A concessão da antiga Companhia Ferroviária do Nordeste (CFN), hoje Transnordestina Logística S.A. (TLSA), é um caso emblemático de fracasso na privatização da malha ferroviária no Brasil e que prejudicou toda o Nordeste oriental. Desde que assumiu a concessão em 1998, a empresa reduziu drasticamente a operação ferroviária na região. Dos 4.238 km originalmente concedidos, restam apenas 1.207 km em operação, restritos ao trecho entre os portos de Itaqui (MA) e Pecém (CE). Quatro estados — Alagoas, Pernambuco, Paraíba e Rio Grande do Norte — ficaram sem qualquer ligação férrea. O que mais impressiona nesta concessão/construção da Transnordestina é que a concessionária sempre fez o que quis com a anuência dos órgãos competentes e do governo federal, o dono da concessão.

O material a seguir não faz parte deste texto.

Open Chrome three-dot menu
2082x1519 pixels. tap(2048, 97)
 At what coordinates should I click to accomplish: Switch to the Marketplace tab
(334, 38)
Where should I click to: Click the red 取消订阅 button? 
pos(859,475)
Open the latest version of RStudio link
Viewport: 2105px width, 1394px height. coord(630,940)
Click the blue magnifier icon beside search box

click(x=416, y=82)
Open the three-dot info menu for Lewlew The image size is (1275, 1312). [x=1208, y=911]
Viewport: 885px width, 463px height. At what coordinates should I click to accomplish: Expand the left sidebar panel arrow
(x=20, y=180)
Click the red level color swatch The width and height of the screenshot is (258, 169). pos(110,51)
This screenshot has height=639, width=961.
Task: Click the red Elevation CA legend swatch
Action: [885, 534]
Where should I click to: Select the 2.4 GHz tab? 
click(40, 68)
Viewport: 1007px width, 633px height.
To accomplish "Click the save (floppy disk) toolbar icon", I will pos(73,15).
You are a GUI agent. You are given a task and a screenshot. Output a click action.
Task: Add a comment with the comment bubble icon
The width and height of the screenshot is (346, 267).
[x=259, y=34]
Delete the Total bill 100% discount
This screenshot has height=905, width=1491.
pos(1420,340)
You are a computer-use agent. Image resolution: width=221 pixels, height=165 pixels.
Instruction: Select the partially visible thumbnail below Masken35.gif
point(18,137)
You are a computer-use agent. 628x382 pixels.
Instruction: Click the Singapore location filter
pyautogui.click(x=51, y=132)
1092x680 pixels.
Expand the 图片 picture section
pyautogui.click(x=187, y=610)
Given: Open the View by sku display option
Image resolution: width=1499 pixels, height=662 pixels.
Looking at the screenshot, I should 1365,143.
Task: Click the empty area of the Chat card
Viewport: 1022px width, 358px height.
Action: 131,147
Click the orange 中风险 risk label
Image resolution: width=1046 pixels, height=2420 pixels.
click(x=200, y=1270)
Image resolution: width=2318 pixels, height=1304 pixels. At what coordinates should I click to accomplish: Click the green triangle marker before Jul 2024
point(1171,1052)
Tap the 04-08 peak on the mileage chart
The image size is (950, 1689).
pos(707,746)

Apesar de o contrato de concessão prever metas e obrigações, a TLSA nunca foi penalizada pelo governo federal ou por agências reguladoras, mesmo com o abandono de trechos nos quatro estados citados acima e a estagnação na movimentação de cargas. O trem é o modal mais adequado pra longas distâncias e chega a ser 30% a 40% mais barato do que o rodoviário, dependendo do tipo de carga.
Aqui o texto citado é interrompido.